Exercise brief:
Repeat the stretch of entries below from the line with "At what coordinates" through the line with "Instruction: Click the". Include both ends and add nothing.

Working data:
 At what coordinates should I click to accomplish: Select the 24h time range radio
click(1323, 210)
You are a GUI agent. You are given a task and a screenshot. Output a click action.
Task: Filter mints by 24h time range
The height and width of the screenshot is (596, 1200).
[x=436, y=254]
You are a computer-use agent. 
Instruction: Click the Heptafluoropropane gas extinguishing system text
---
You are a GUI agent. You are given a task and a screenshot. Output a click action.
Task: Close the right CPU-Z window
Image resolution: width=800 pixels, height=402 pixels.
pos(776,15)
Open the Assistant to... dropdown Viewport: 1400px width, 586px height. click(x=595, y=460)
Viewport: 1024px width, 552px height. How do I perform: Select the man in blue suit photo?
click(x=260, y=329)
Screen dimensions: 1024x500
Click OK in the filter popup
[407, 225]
---
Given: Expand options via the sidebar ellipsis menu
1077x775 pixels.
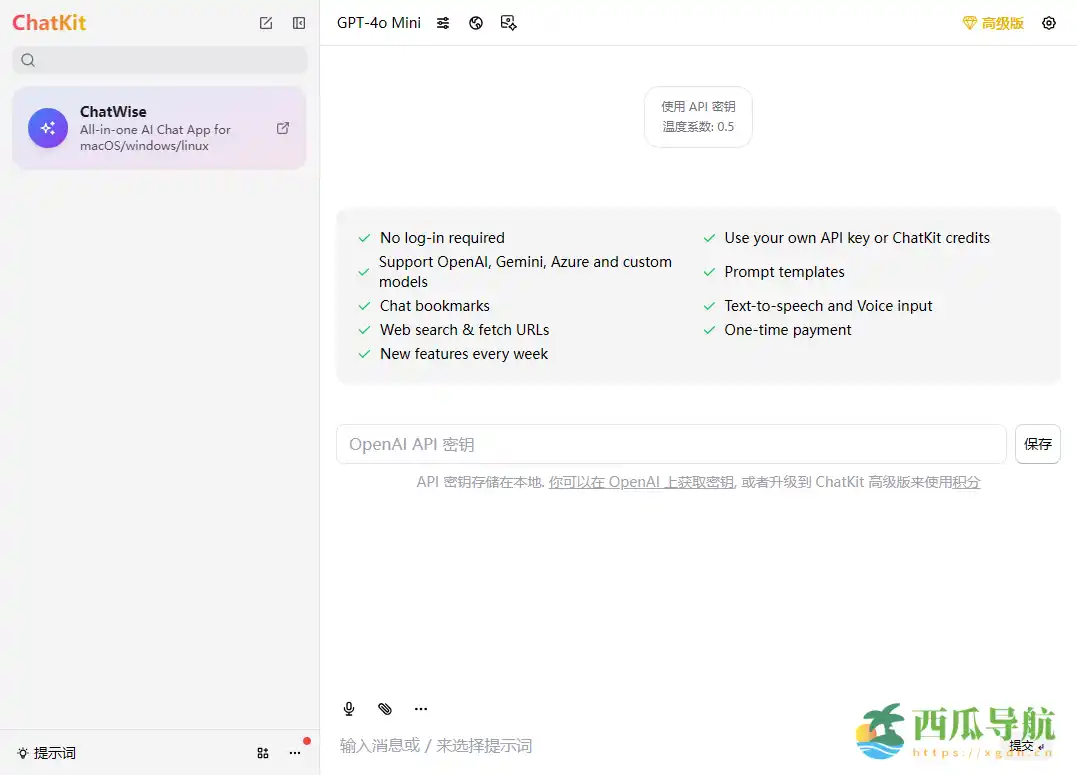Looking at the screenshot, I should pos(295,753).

Task solution:
 At what coordinates should I click to accomplish: Select the 24h time range radio
click(1323, 210)
You are a GUI agent. You are given a task and a screenshot. Output a click action.
Task: Filter mints by 24h time range
The height and width of the screenshot is (596, 1200).
[x=436, y=254]
You are a computer-use agent. 
Instruction: Click the Heptafluoropropane gas extinguishing system text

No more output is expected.